Object. One hundred sixty-seven of 250 patients with median nerve (MN) lesions, excluding carpal tunnel syndrome and nerve sheath tumors, at the levels of the arm, elbow, forearm, and wrist, underwent surgical treatment at Louisiana State University Health Sciences over a 30-year period. The most common causes of MN injuries were laceration, fracture-associated stretch and contusion, gunshot wound, compression, and injection injuries. In this study, surgically treated patients were followed and evaluated retrospectively for favorable functional outcomes.

Methods. Lesions not in continuity required primary or secondary end-to-end suture or graft repairs. With the aid of direct intraoperative recording of nerve action potentials (NAPs), MN injuries in which the lesion was in continuity underwent external or internal neurolysis, or resection of the lesion, followed by end-to-end suture or graft repair. A minimum of 12 months follow-up review (mean 18 months) was available in 85% of the surgically treated patients.

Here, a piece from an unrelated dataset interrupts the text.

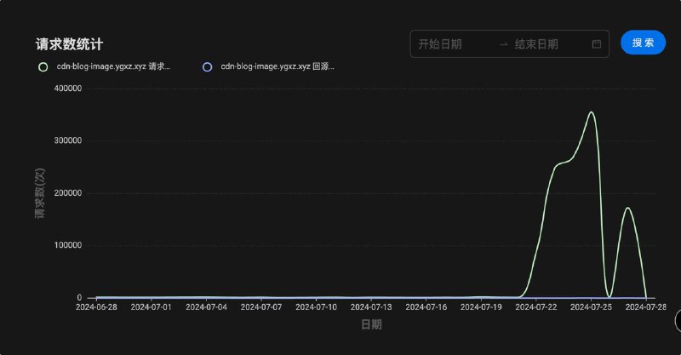Toggle the cdn-blog-image.ygxz.xyz 回源 series label
This screenshot has width=681, height=355.
click(x=277, y=66)
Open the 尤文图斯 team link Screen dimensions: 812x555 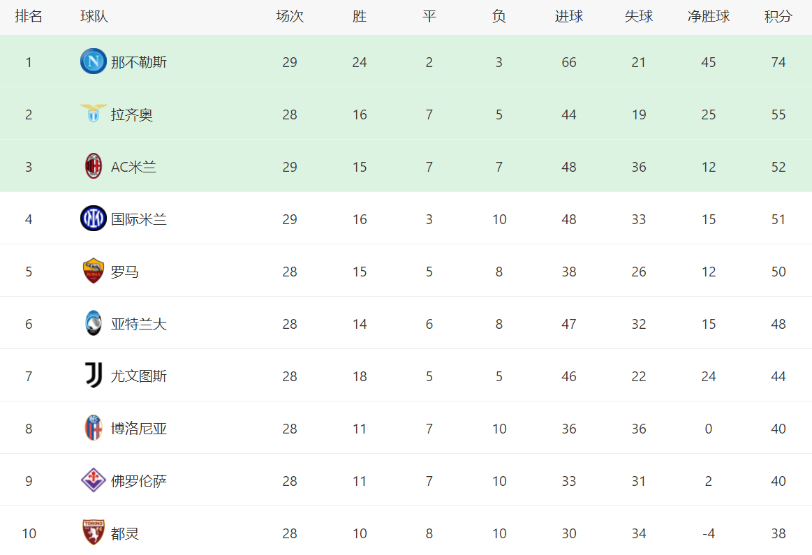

For lesions in continuity, a functional recovery of Grade 3 or better was seen in 72 (95%) of 76 patients who underwent neurolysis, 18 (86%) of 21 who received suture repair, and 21 (75%) of 28 who received graft repair. In lesions not in continuity, favorable results (Grade ≥ 3) were seen in 10 (91%) of 11 patients who received primary suture repair, seven (78%) of nine who received secondary suture repair, and 15 (68%) of 22 who received graft repair.

Conclusions. Surgical intervention for MN injuries with complete or severe deficits achieved favorable outcomes.